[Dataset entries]
====

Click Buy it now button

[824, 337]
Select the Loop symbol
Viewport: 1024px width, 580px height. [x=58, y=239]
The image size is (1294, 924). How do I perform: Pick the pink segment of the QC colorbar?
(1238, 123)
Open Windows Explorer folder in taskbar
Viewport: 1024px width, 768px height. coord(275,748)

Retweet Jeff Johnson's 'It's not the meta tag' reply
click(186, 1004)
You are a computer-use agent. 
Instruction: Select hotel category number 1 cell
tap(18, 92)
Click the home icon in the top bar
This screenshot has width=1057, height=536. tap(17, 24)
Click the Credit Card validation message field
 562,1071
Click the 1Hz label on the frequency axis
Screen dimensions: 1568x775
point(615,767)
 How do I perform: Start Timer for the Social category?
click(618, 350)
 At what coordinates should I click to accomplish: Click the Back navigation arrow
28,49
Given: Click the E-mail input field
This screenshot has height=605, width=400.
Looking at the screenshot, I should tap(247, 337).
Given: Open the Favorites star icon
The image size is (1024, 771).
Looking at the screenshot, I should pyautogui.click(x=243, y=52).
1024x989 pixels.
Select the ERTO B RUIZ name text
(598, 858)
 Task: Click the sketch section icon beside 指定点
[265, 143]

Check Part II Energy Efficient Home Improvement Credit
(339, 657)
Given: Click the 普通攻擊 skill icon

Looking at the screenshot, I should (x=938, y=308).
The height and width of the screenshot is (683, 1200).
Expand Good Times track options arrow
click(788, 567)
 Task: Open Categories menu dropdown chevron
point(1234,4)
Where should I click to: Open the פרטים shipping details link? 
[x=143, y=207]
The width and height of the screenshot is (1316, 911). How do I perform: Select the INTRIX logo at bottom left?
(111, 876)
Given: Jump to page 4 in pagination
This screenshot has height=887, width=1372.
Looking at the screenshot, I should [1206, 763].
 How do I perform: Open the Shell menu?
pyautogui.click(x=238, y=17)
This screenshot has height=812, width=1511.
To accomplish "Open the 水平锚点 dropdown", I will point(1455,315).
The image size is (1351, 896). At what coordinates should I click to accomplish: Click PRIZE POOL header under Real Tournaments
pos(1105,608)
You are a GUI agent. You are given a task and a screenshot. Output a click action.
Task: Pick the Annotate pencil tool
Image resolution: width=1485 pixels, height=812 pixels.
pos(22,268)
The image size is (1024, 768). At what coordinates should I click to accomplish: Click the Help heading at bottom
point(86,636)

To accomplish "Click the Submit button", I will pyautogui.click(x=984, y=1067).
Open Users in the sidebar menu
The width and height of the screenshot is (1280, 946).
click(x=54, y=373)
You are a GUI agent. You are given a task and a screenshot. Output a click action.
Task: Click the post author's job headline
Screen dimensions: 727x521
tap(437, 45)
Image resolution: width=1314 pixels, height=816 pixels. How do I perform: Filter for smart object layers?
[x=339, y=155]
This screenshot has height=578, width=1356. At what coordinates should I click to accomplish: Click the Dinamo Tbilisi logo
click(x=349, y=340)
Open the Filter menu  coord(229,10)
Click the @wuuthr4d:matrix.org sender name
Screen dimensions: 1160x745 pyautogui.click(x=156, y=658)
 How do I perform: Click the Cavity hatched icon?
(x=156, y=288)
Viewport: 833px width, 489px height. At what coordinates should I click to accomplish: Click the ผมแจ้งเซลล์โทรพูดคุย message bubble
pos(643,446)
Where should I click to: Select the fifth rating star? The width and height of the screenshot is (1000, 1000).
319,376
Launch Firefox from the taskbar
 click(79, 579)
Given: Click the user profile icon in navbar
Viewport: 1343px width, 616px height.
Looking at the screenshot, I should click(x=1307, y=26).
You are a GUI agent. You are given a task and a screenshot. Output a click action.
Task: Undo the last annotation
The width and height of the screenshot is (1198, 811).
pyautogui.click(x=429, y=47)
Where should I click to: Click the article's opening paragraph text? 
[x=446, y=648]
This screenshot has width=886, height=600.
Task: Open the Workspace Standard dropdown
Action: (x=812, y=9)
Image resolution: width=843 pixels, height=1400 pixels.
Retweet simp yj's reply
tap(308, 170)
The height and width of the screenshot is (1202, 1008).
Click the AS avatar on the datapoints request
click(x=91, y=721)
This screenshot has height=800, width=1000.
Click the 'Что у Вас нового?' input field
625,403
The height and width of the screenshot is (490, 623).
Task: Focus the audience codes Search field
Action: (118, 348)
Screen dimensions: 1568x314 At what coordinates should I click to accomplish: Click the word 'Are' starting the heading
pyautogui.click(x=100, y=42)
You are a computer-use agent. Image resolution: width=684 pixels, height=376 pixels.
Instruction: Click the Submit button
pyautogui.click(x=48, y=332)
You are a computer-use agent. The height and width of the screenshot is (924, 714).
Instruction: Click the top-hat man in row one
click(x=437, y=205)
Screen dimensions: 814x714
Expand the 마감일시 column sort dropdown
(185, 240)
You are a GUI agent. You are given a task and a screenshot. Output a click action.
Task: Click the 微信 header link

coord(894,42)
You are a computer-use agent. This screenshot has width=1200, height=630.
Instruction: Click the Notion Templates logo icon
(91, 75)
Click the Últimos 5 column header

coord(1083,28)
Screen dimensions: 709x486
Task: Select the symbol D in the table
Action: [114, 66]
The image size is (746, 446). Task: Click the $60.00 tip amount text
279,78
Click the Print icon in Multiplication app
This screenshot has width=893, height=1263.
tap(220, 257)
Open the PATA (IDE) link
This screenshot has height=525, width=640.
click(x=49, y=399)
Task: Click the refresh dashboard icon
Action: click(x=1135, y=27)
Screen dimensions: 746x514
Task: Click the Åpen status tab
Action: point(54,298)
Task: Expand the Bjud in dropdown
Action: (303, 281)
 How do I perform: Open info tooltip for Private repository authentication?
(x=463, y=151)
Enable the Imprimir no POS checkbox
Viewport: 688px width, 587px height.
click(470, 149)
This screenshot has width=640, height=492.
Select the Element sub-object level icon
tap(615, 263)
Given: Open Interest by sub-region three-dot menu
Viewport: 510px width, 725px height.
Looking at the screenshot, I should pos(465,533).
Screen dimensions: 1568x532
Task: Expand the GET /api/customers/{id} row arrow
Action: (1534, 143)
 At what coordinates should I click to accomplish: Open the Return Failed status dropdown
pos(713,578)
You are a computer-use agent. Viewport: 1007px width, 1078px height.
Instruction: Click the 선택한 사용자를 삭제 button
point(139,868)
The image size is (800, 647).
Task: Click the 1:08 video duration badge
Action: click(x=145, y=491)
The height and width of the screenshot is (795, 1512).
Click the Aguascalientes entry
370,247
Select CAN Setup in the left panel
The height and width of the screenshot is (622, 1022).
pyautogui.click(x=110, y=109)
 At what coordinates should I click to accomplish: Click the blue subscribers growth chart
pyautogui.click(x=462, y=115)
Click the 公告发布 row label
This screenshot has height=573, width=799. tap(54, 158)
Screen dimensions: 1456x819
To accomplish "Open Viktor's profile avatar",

====

• _Task goal_
All of the entries should be output exactly as they appear above.

• _Response to this task_
Click Buy it now button

[824, 337]
Select the Loop symbol
Viewport: 1024px width, 580px height. [x=58, y=239]
The image size is (1294, 924). How do I perform: Pick the pink segment of the QC colorbar?
(1238, 123)
Open Windows Explorer folder in taskbar
Viewport: 1024px width, 768px height. coord(275,748)

Retweet Jeff Johnson's 'It's not the meta tag' reply
click(186, 1004)
You are a computer-use agent. 
Instruction: Select hotel category number 1 cell
tap(18, 92)
Click the home icon in the top bar
This screenshot has width=1057, height=536. tap(17, 24)
Click the Credit Card validation message field
 562,1071
Click the 1Hz label on the frequency axis
Screen dimensions: 1568x775
point(615,767)
 How do I perform: Start Timer for the Social category?
click(618, 350)
 At what coordinates should I click to accomplish: Click the Back navigation arrow
28,49
Given: Click the E-mail input field
This screenshot has height=605, width=400.
Looking at the screenshot, I should tap(247, 337).
Given: Open the Favorites star icon
The image size is (1024, 771).
Looking at the screenshot, I should pyautogui.click(x=243, y=52).
1024x989 pixels.
Select the ERTO B RUIZ name text
(598, 858)
 Task: Click the sketch section icon beside 指定点
[265, 143]

Check Part II Energy Efficient Home Improvement Credit
(339, 657)
Given: Click the 普通攻擊 skill icon

Looking at the screenshot, I should (x=938, y=308).
The height and width of the screenshot is (683, 1200).
Expand Good Times track options arrow
click(788, 567)
 Task: Open Categories menu dropdown chevron
point(1234,4)
Where should I click to: Open the פרטים shipping details link? 
[x=143, y=207]
The width and height of the screenshot is (1316, 911). How do I perform: Select the INTRIX logo at bottom left?
(111, 876)
Given: Jump to page 4 in pagination
This screenshot has height=887, width=1372.
Looking at the screenshot, I should [1206, 763].
 How do I perform: Open the Shell menu?
pyautogui.click(x=238, y=17)
This screenshot has height=812, width=1511.
To accomplish "Open the 水平锚点 dropdown", I will point(1455,315).
The image size is (1351, 896). At what coordinates should I click to accomplish: Click PRIZE POOL header under Real Tournaments
pos(1105,608)
You are a GUI agent. You are given a task and a screenshot. Output a click action.
Task: Pick the Annotate pencil tool
Image resolution: width=1485 pixels, height=812 pixels.
pos(22,268)
The image size is (1024, 768). At what coordinates should I click to accomplish: Click the Help heading at bottom
point(86,636)

To accomplish "Click the Submit button", I will pyautogui.click(x=984, y=1067).
Open Users in the sidebar menu
The width and height of the screenshot is (1280, 946).
click(x=54, y=373)
You are a GUI agent. You are given a task and a screenshot. Output a click action.
Task: Click the post author's job headline
Screen dimensions: 727x521
tap(437, 45)
Image resolution: width=1314 pixels, height=816 pixels. How do I perform: Filter for smart object layers?
[x=339, y=155]
This screenshot has height=578, width=1356. At what coordinates should I click to accomplish: Click the Dinamo Tbilisi logo
click(x=349, y=340)
Open the Filter menu  coord(229,10)
Click the @wuuthr4d:matrix.org sender name
Screen dimensions: 1160x745 pyautogui.click(x=156, y=658)
 How do I perform: Click the Cavity hatched icon?
(x=156, y=288)
Viewport: 833px width, 489px height. At what coordinates should I click to accomplish: Click the ผมแจ้งเซลล์โทรพูดคุย message bubble
pos(643,446)
Where should I click to: Select the fifth rating star? The width and height of the screenshot is (1000, 1000).
319,376
Launch Firefox from the taskbar
 click(79, 579)
Given: Click the user profile icon in navbar
Viewport: 1343px width, 616px height.
Looking at the screenshot, I should click(x=1307, y=26).
You are a GUI agent. You are given a task and a screenshot. Output a click action.
Task: Undo the last annotation
The width and height of the screenshot is (1198, 811).
pyautogui.click(x=429, y=47)
Where should I click to: Click the article's opening paragraph text? 
[x=446, y=648]
This screenshot has width=886, height=600.
Task: Open the Workspace Standard dropdown
Action: (x=812, y=9)
Image resolution: width=843 pixels, height=1400 pixels.
Retweet simp yj's reply
tap(308, 170)
The height and width of the screenshot is (1202, 1008).
Click the AS avatar on the datapoints request
click(x=91, y=721)
This screenshot has height=800, width=1000.
Click the 'Что у Вас нового?' input field
625,403
The height and width of the screenshot is (490, 623).
Task: Focus the audience codes Search field
Action: (118, 348)
Screen dimensions: 1568x314 At what coordinates should I click to accomplish: Click the word 'Are' starting the heading
pyautogui.click(x=100, y=42)
You are a computer-use agent. Image resolution: width=684 pixels, height=376 pixels.
Instruction: Click the Submit button
pyautogui.click(x=48, y=332)
You are a computer-use agent. The height and width of the screenshot is (924, 714).
Instruction: Click the top-hat man in row one
click(x=437, y=205)
Screen dimensions: 814x714
Expand the 마감일시 column sort dropdown
(185, 240)
You are a GUI agent. You are given a task and a screenshot. Output a click action.
Task: Click the 微信 header link

coord(894,42)
You are a computer-use agent. This screenshot has width=1200, height=630.
Instruction: Click the Notion Templates logo icon
(91, 75)
Click the Últimos 5 column header

coord(1083,28)
Screen dimensions: 709x486
Task: Select the symbol D in the table
Action: [114, 66]
The image size is (746, 446). Task: Click the $60.00 tip amount text
279,78
Click the Print icon in Multiplication app
This screenshot has width=893, height=1263.
tap(220, 257)
Open the PATA (IDE) link
This screenshot has height=525, width=640.
click(x=49, y=399)
Task: Click the refresh dashboard icon
Action: click(x=1135, y=27)
Screen dimensions: 746x514
Task: Click the Åpen status tab
Action: point(54,298)
Task: Expand the Bjud in dropdown
Action: (303, 281)
 How do I perform: Open info tooltip for Private repository authentication?
(x=463, y=151)
Enable the Imprimir no POS checkbox
Viewport: 688px width, 587px height.
click(470, 149)
This screenshot has width=640, height=492.
Select the Element sub-object level icon
tap(615, 263)
Given: Open Interest by sub-region three-dot menu
Viewport: 510px width, 725px height.
Looking at the screenshot, I should pos(465,533).
Screen dimensions: 1568x532
Task: Expand the GET /api/customers/{id} row arrow
Action: (1534, 143)
 At what coordinates should I click to accomplish: Open the Return Failed status dropdown
pos(713,578)
You are a computer-use agent. Viewport: 1007px width, 1078px height.
Instruction: Click the 선택한 사용자를 삭제 button
point(139,868)
The image size is (800, 647).
Task: Click the 1:08 video duration badge
Action: click(x=145, y=491)
The height and width of the screenshot is (795, 1512).
Click the Aguascalientes entry
370,247
Select CAN Setup in the left panel
The height and width of the screenshot is (622, 1022).
pyautogui.click(x=110, y=109)
 At what coordinates should I click to accomplish: Click the blue subscribers growth chart
pyautogui.click(x=462, y=115)
Click the 公告发布 row label
This screenshot has height=573, width=799. tap(54, 158)
Screen dimensions: 1456x819
To accomplish "Open Viktor's profile avatar",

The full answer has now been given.